[Supplied information Boundary: Start]

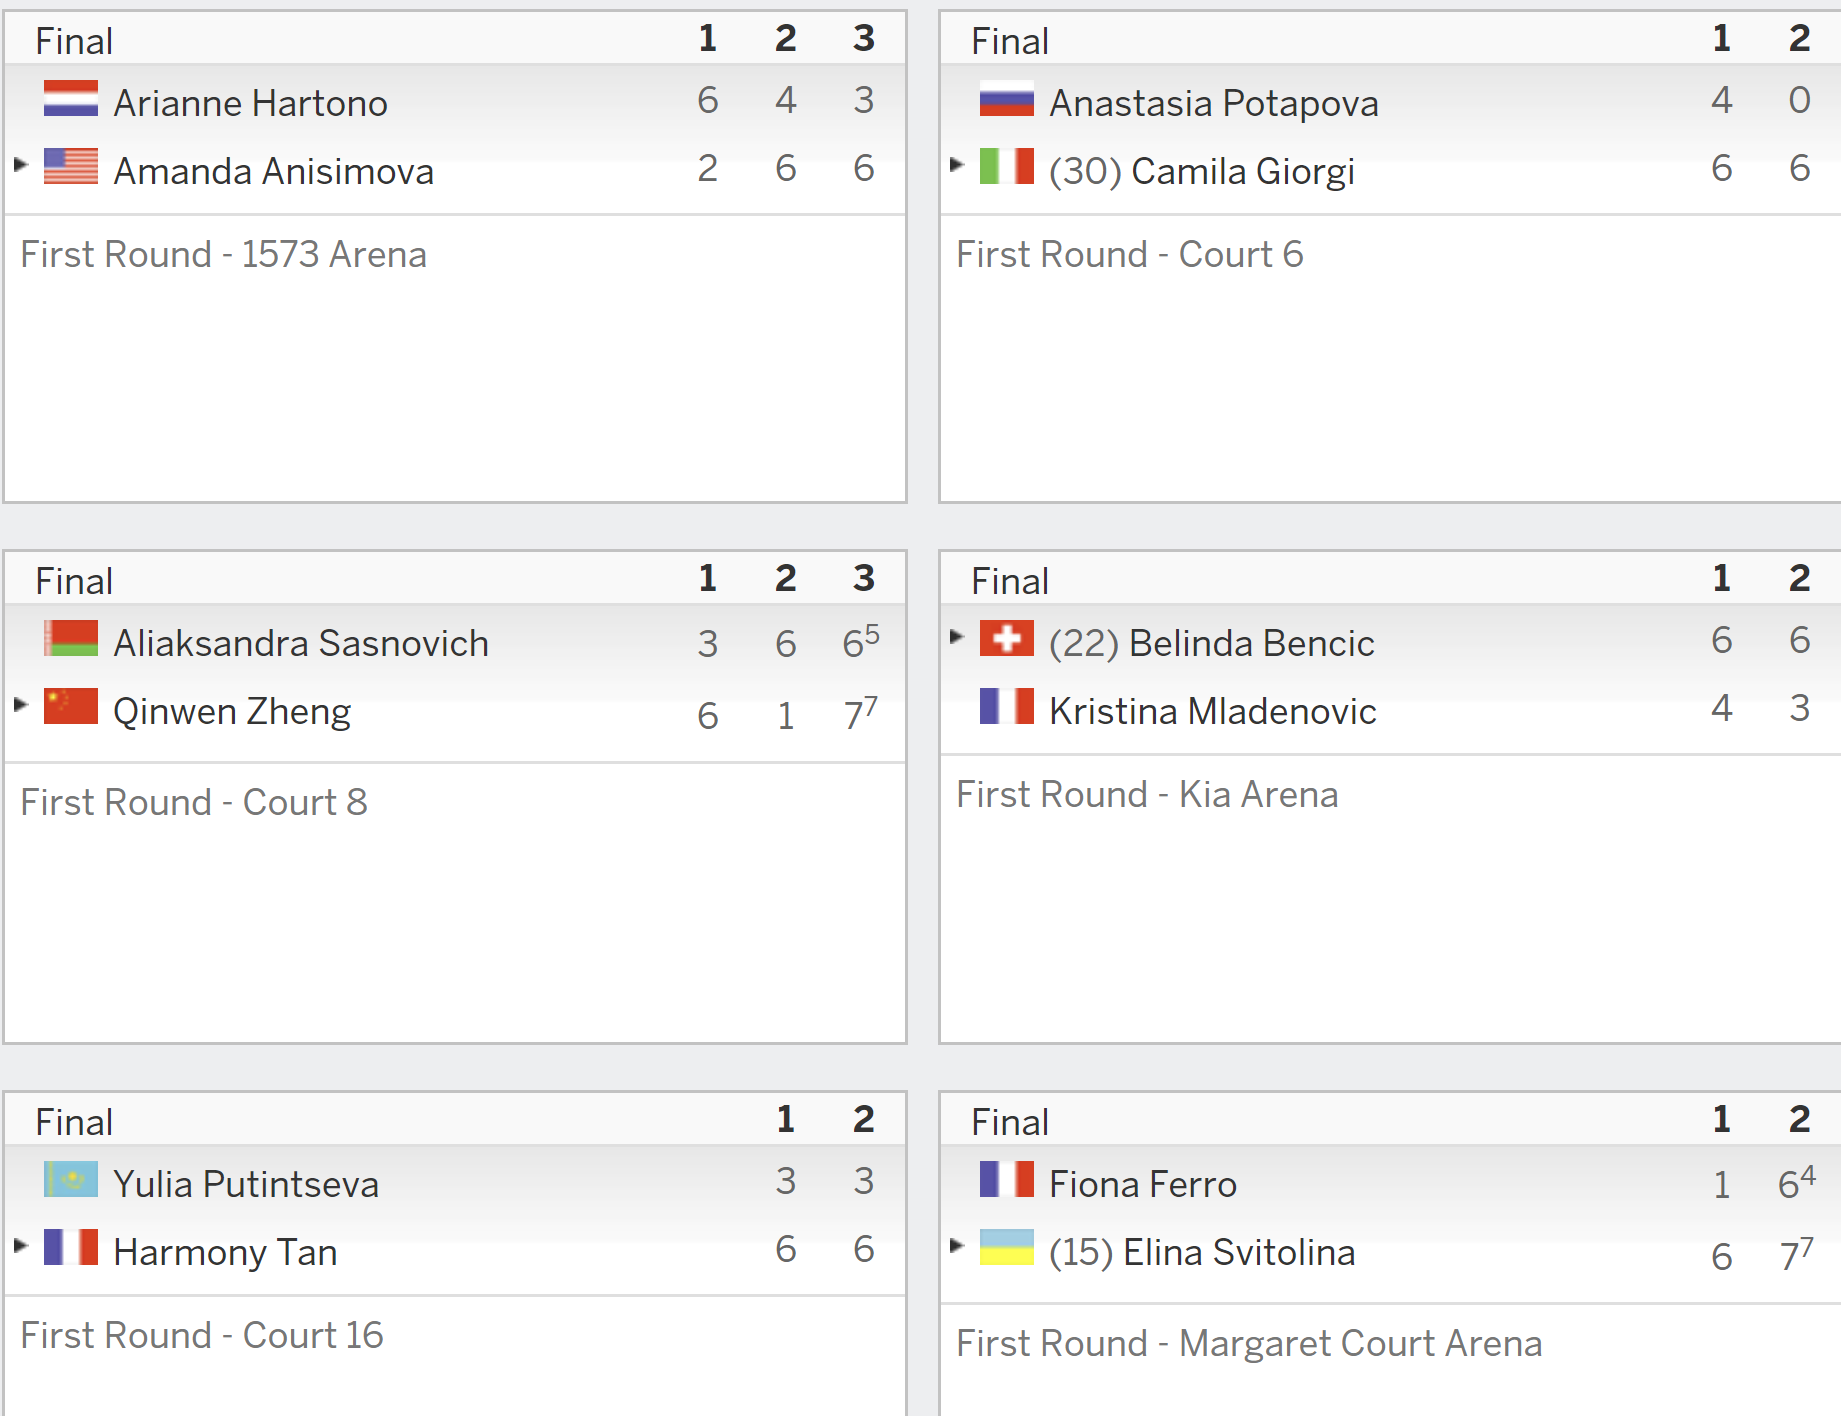Click the Netherlands flag beside Arianne Hartono
1841x1416 pixels.
tap(71, 98)
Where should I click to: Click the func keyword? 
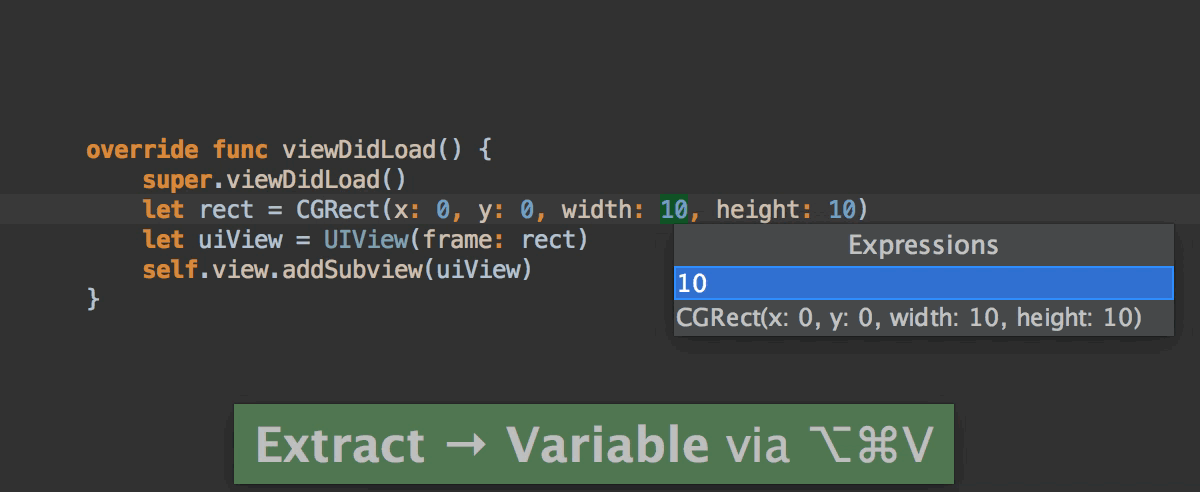pyautogui.click(x=240, y=150)
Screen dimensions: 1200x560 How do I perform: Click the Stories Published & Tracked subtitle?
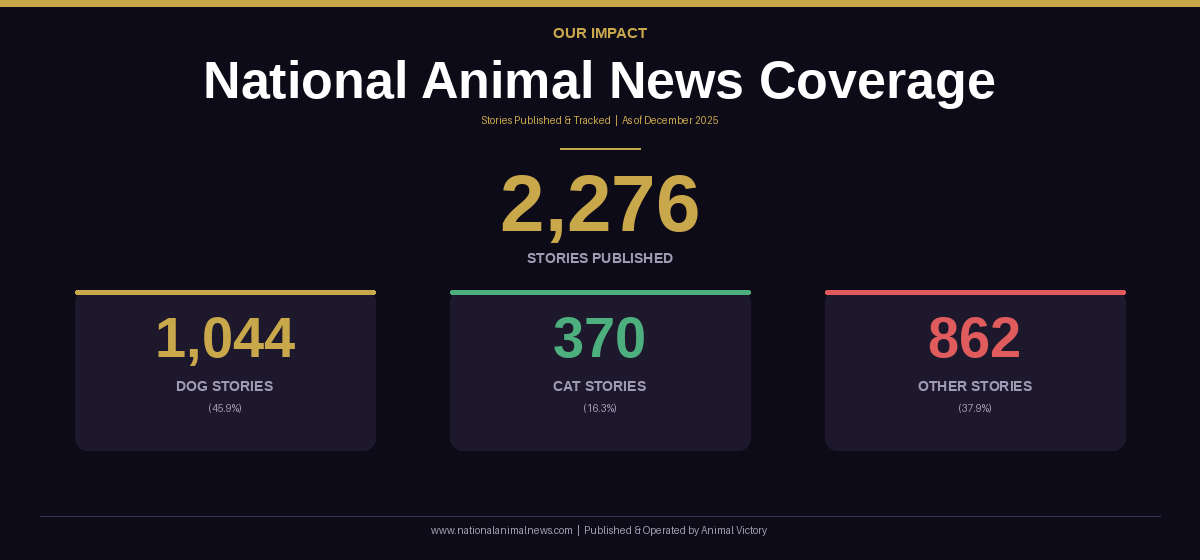click(546, 120)
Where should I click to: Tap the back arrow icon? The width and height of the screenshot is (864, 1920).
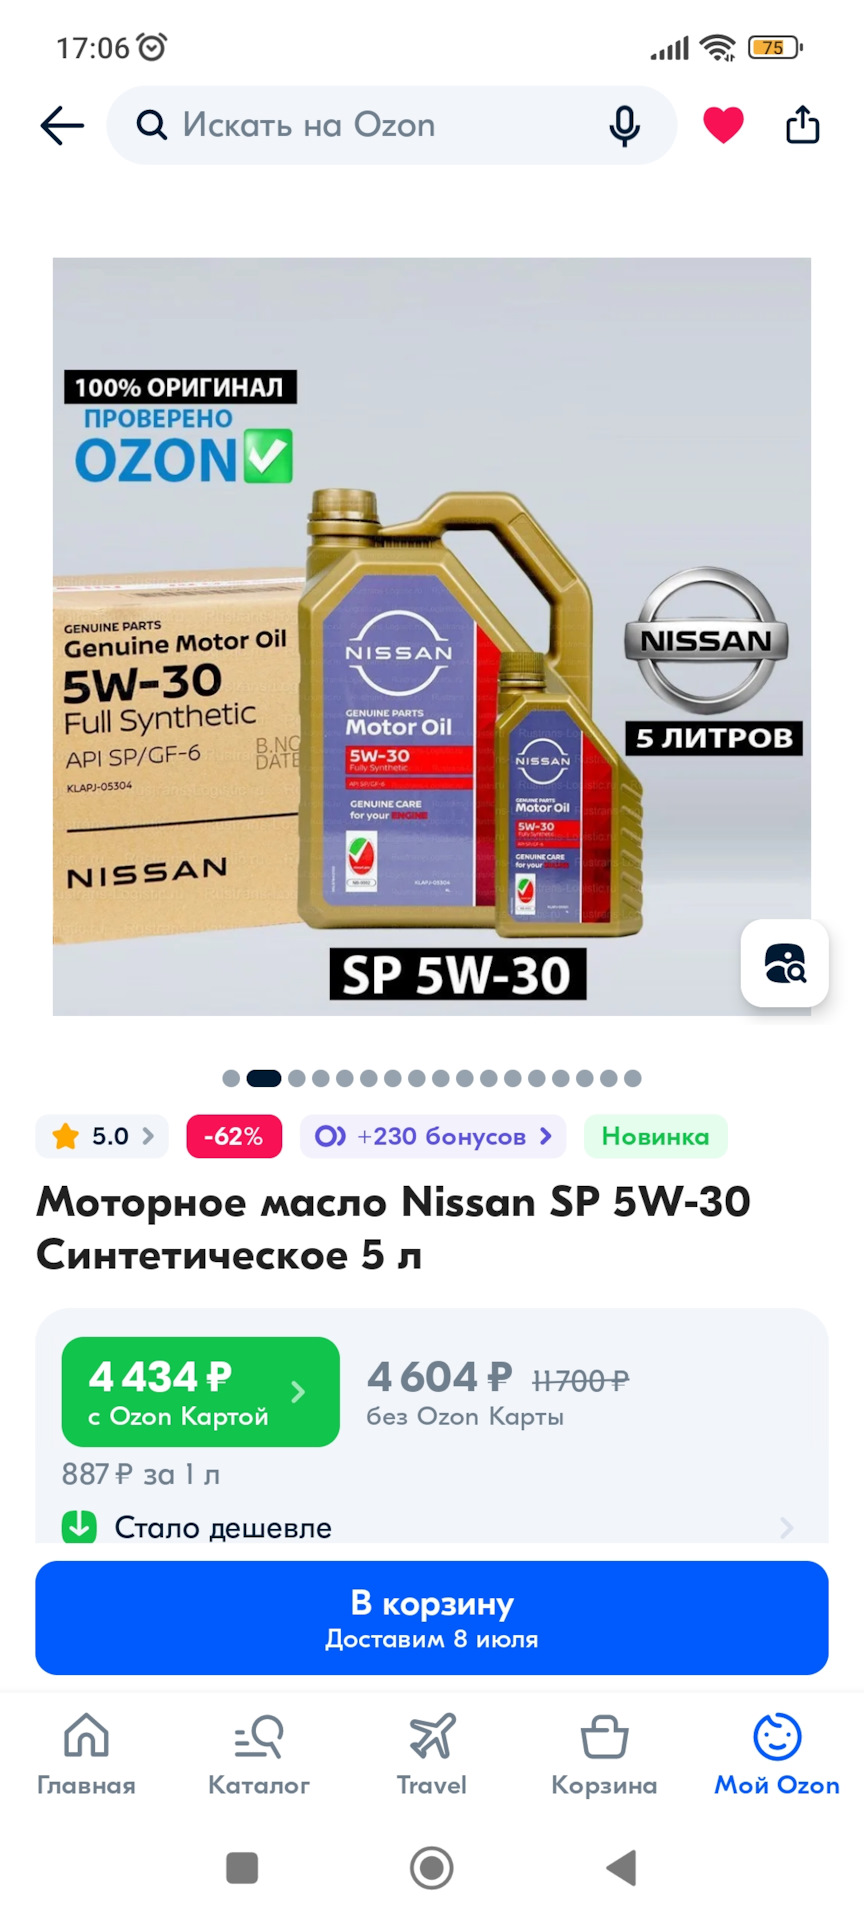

[Supplied information Boundary: End]

The line with "Where should I click to: Click" and each line after it, through the final line of the data, are to be duplicated exactly, with pictures left out and nothing more included.

Where should I click to: Click the func keyword? 
pyautogui.click(x=240, y=150)
Screen dimensions: 1200x560 How do I perform: Click the Stories Published & Tracked subtitle?
click(546, 120)
Where should I click to: Tap the back arrow icon? The width and height of the screenshot is (864, 1920).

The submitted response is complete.